DOCUMENT SEGMENT:
● ● ● ● ● ● ●

WordsmithToYou

Friday, May 3, 2013

My Heart Would Stop When I Had to Parallel Park and Other Irrational Fears

I.
If you happen to frequent this blog [thank you for your patronage…Hi mom] then it is no surprise to you that I originally hail from the City of Angels. For the purposes of this post, let us call it, The Land of Abundant Parking and Sunshine. Perhaps it was a regional quirk or perhaps it was a bout of good luck before the rules altered, but parallel parking was not a requirement on my driving test, oh-so-many moons ago. While we are on the topic, here is my mitzvah for all aspiring California drivers: I speak from tragic experience when I implore you not to wear a beautiful light blue turtleneck to take your driver’s license photograph, which displays a beautiful light blue background, for you will look like a floating head ten years hence.

● ● ● ● ● ● ●

GIVEN TASK A: Write out the stretch of the blog post on parallel parking from "My Heart Would" through "ten years hence.", swapping "turtleneck" for "sweater".

RECORDS TO USE:
● ● ● ● ● ● ●

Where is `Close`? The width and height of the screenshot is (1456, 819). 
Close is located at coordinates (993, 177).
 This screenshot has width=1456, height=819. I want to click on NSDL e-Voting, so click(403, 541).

● ● ● ● ● ● ●

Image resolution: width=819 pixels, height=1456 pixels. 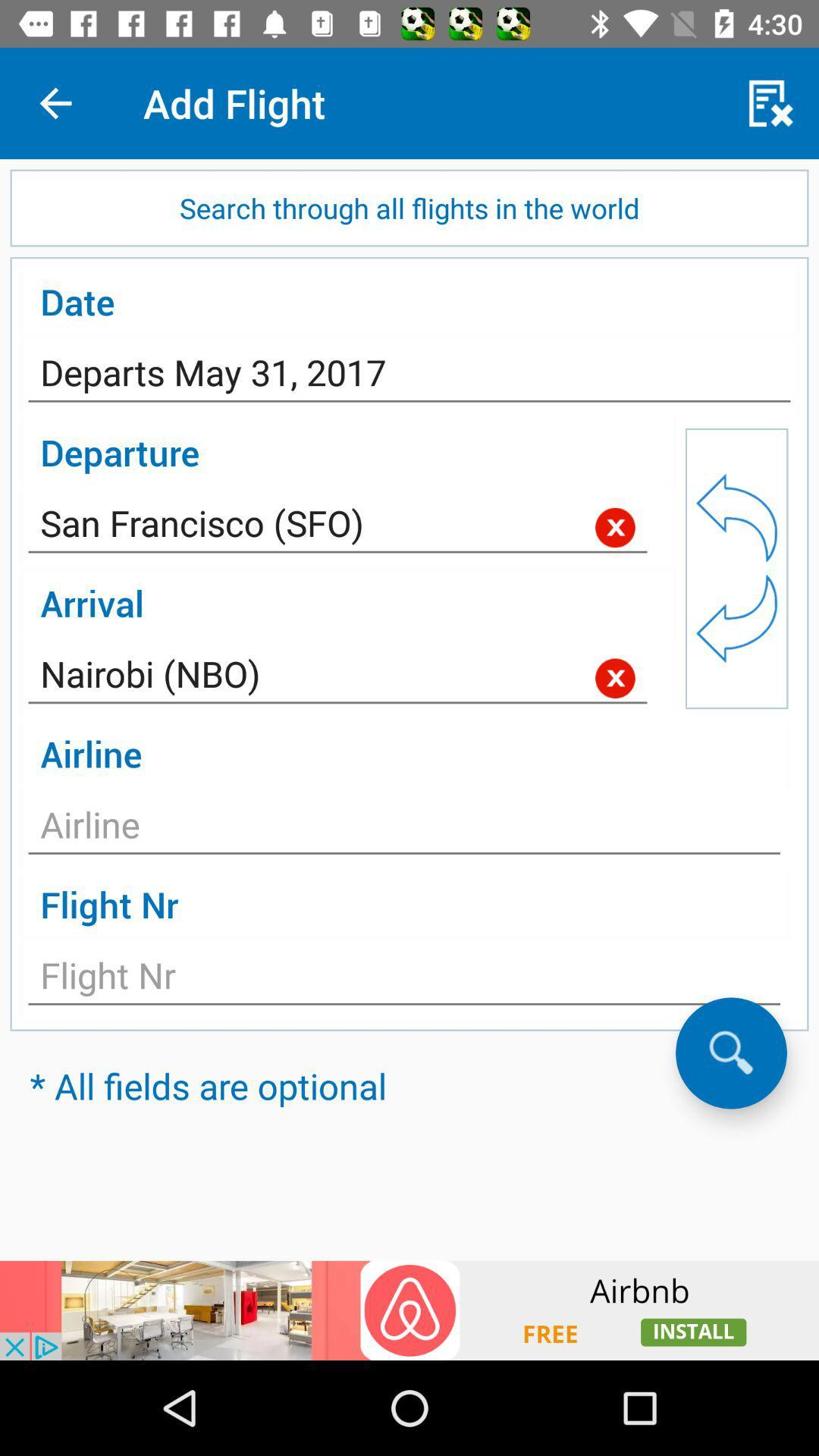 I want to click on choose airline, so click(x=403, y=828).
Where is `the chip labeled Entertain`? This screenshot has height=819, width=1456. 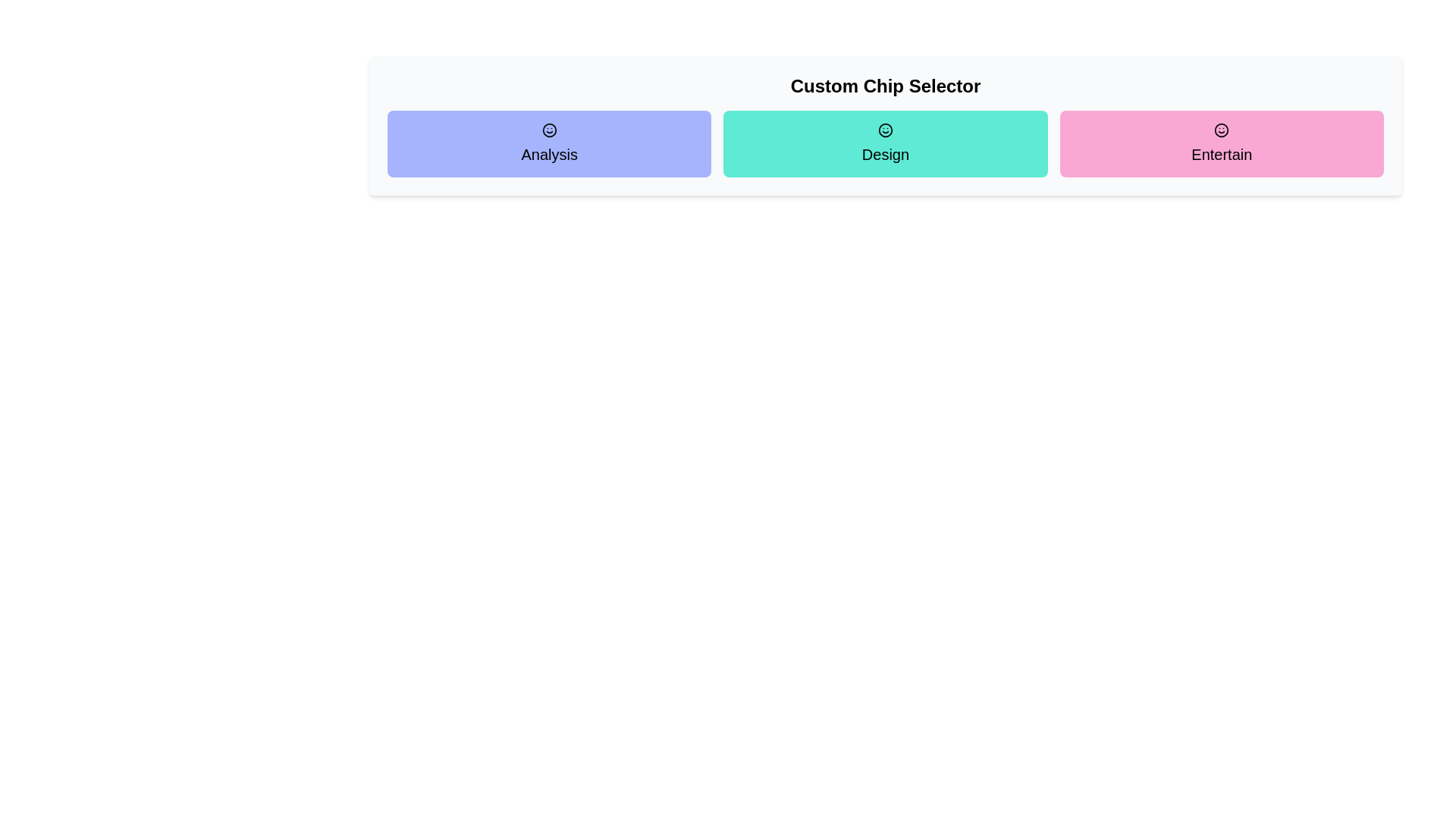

● ● ● ● ● ● ●

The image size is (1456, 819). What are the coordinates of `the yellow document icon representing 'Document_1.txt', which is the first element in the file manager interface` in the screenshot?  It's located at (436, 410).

● ● ● ● ● ● ●

GIVEN TASK B: Locate each line of the records that contains the string "located", treating case as significant, and copy those lines.

CORRECT ANSWER A:
My Heart Would Stop When I Had to Parallel Park and Other Irrational Fears

I.
If you happen to frequent this blog [thank you for your patronage…Hi mom] then it is no surprise to you that I originally hail from the City of Angels. For the purposes of this post, let us call it, The Land of Abundant Parking and Sunshine. Perhaps it was a regional quirk or perhaps it was a bout of good luck before the rules altered, but parallel parking was not a requirement on my driving test, oh-so-many moons ago. While we are on the topic, here is my mitzvah for all aspiring California drivers: I speak from tragic experience when I implore you not to wear a beautiful light blue sweater to take your driver’s license photograph, which displays a beautiful light blue background, for you will look like a floating head ten years hence.

CORRECT ANSWER B:
Close is located at coordinates (993, 177).
The image size is (1456, 819). What are the coordinates of `the yellow document icon representing 'Document_1.txt', which is the first element in the file manager interface` in the screenshot?  It's located at (436, 410).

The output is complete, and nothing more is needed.